Do it.” She kicked her legs up and sat down on the bed with a great heave and complaint of springs, as she had done hundreds of times before, except that this time she did not laugh. “Say it, Daddy.” “Well, we’ll see. Now at least have a rest. Stay on the bed. You’re a good girl.” He closed the door and went downstairs. Clare had spread the newspapers and opened the paint can and, wearing an old shirt of his on top of her maternity smock, was stroking the chair rail with a dipped brush. Above him footsteps vibrated and he called, “Joanne! Shall I come up there and spank you?” The footsteps hesitated. “That was a long story,” Clare said. “The poor kid,” he answered, and with utter weariness watched his wife labour. The woodwork, a cage of moldings and rails and baseboards all around them, was half old tan and half new ivory and he felt caught in an ugly middle position, and though he as well felt his wife’s presence in the cage with him, he did not want to speak with her, work with her, touch her, anything.
- produce a sigh.
- move one’s hand with gentle pressure
- slap with one’s open hand
- extreme tiredness
Then she began throwing tantrums, as she had many times before, but this time she was not laughing or joking. She was being a bit stubborn. Then Jack told her to be patient and sleep, and he would take care of it the next day. He then asked her to stay on the bed and shut the door behind her. When he went downstairs, he noticed his wife painting the walls. She'd opened the paint can, spread the newspapers, and was dressed in his old shirt over her maternity dress. She was working on the chair rail. Suddenly, he heard footsteps above him and shouted, "Does Joanne want a beating?" The sound of footsteps began to fade. Then Jack's wife told him that he was telling Jo a long storey, to which he replied, "The poor kid," and because he was exhausted, he just sat and watched his wife do all the work. Then he began to notice the woodwork around him and began to relate it to his life. He was looking at it and thinking that, despite the fact that both of them (Jack and Clare) were trapped in a cage-like situation in their marriage, there was no way out. He didn't want to talk to her, nor did he want to speak to or touch her.

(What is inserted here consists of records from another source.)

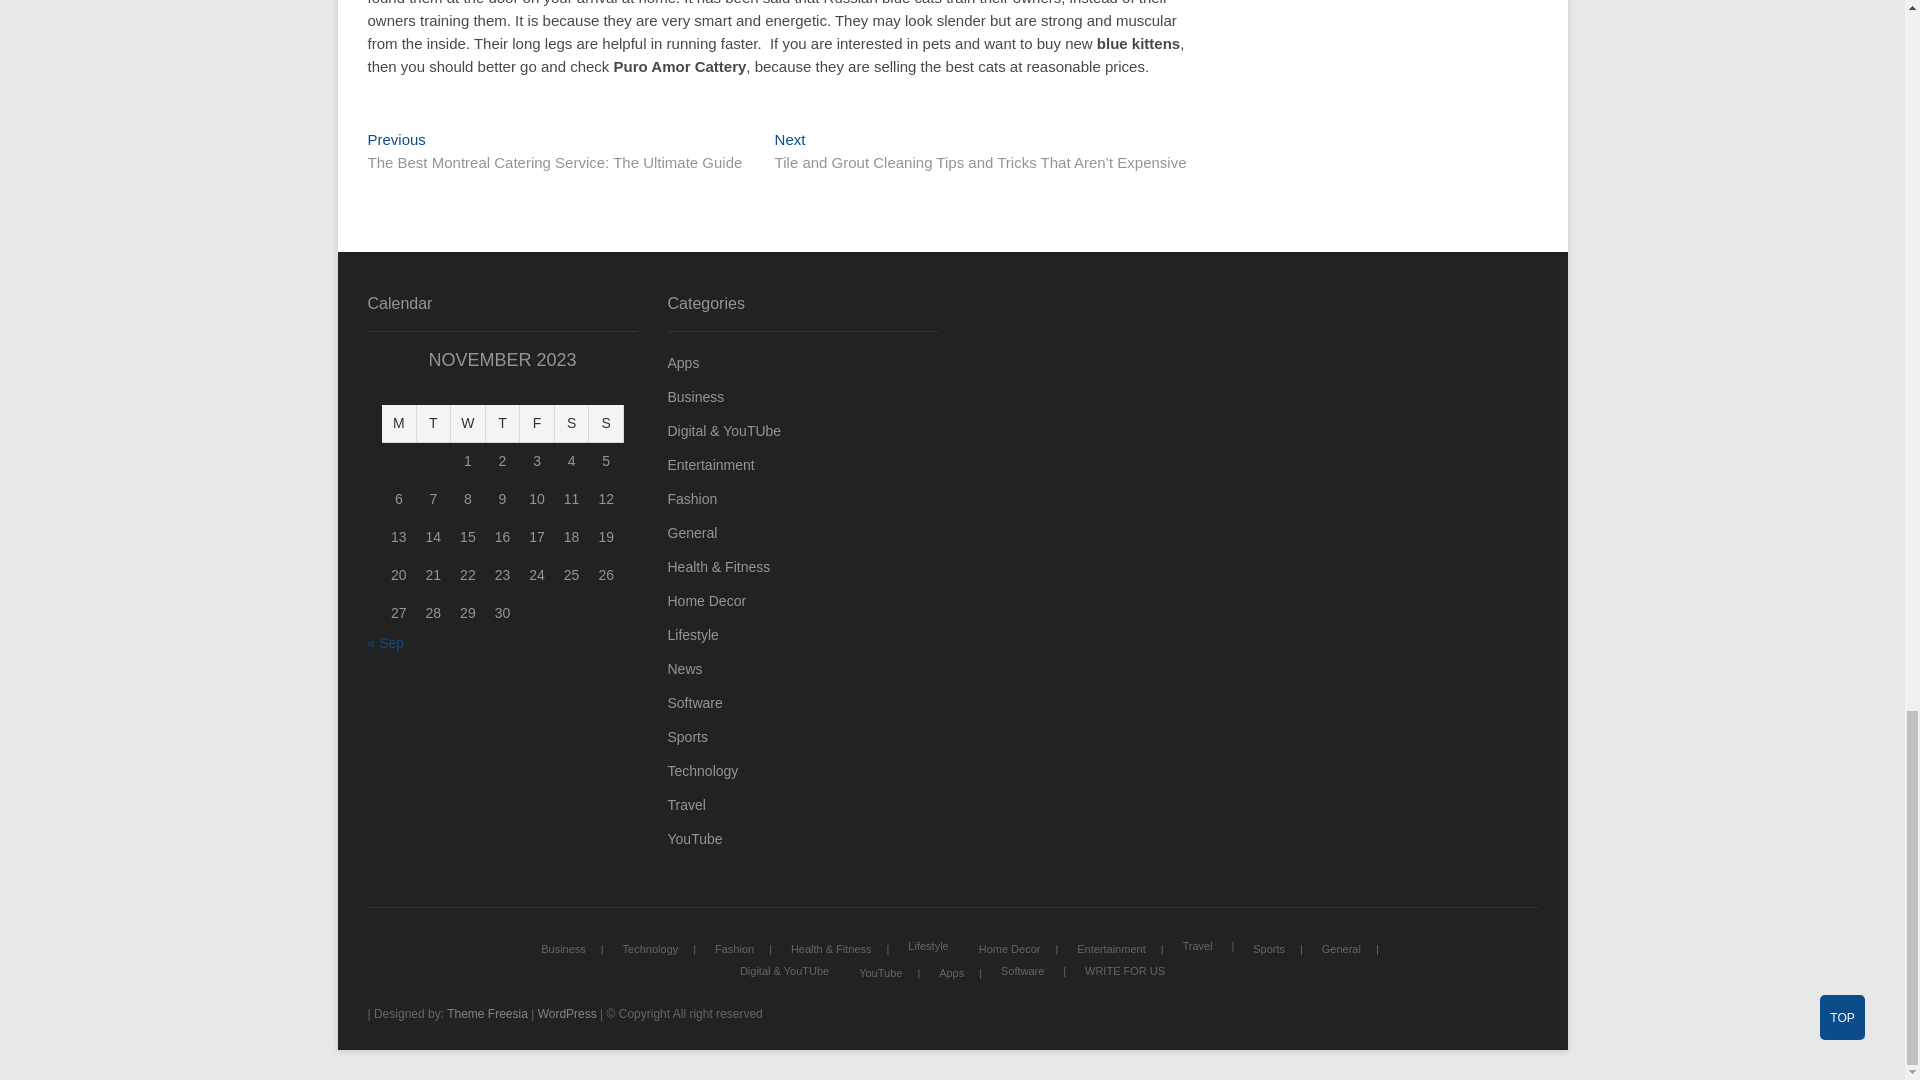 Image resolution: width=1920 pixels, height=1080 pixels. What do you see at coordinates (537, 424) in the screenshot?
I see `Friday` at bounding box center [537, 424].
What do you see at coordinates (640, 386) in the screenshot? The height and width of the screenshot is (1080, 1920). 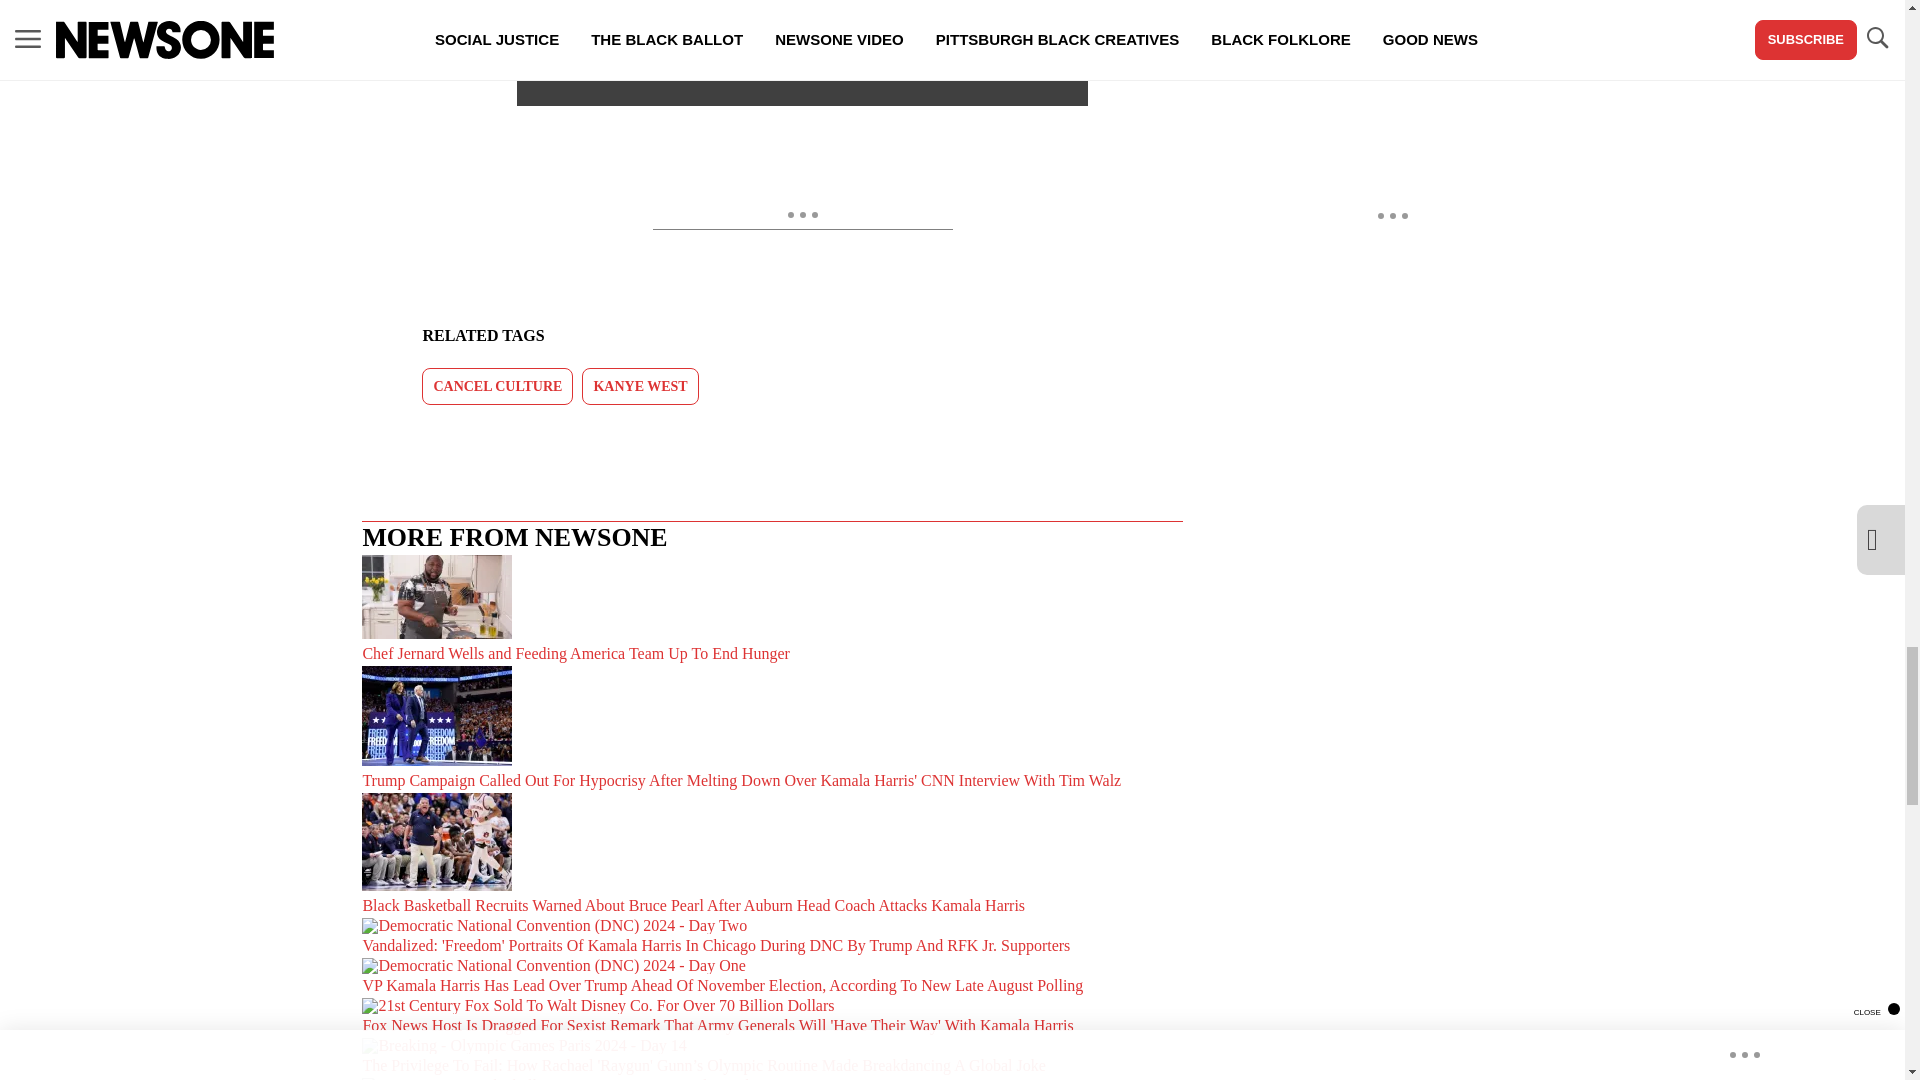 I see `KANYE WEST` at bounding box center [640, 386].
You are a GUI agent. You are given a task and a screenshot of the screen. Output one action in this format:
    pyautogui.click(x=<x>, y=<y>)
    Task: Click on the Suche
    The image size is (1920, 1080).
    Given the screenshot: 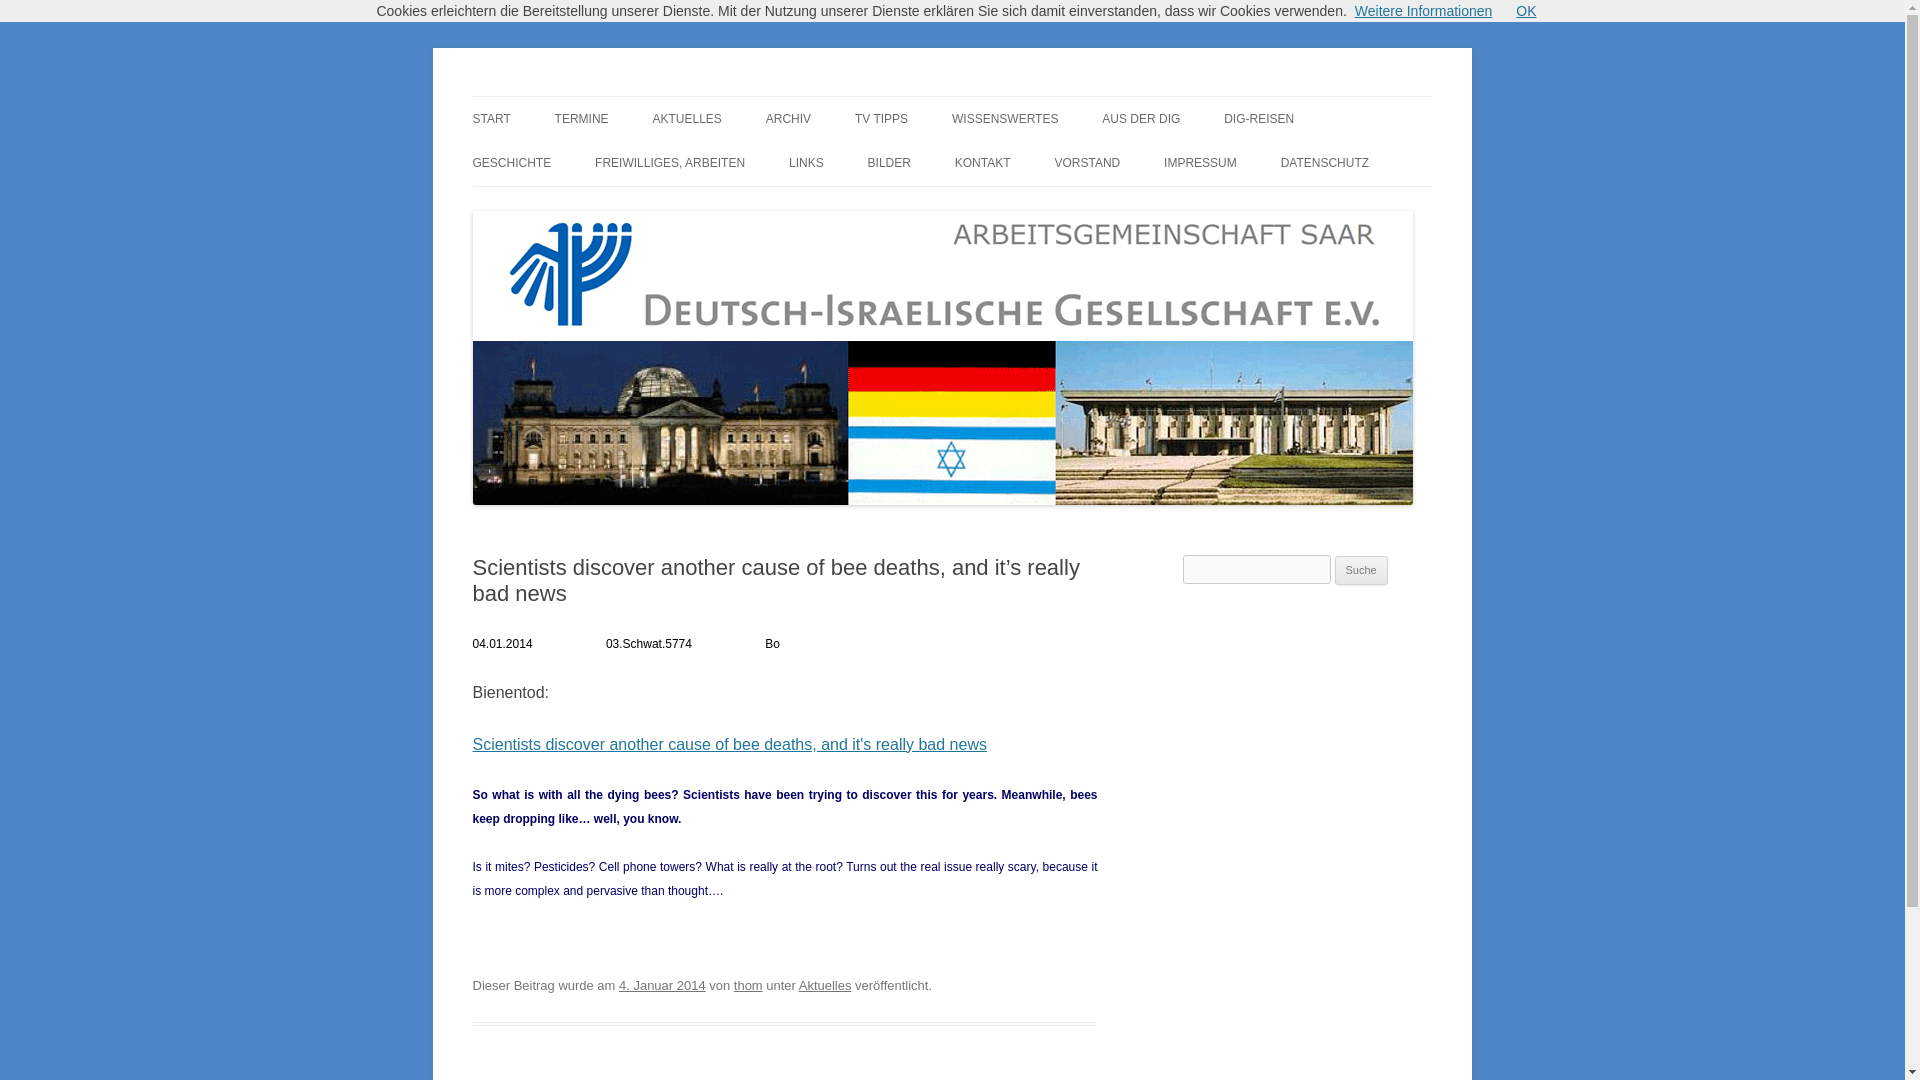 What is the action you would take?
    pyautogui.click(x=1361, y=571)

John Hoyer Updike (March 18, 1932 – January 27, 2009) was a novelist, poet, short-story writer, art critic, and literary critic from the United States. Only one of three writers to have received the Pulitzer Prize for Fiction more than once. During his career, Updike published more than twenty novels, a dozen short-story collections, poetry, art and literary criticism, and children's books.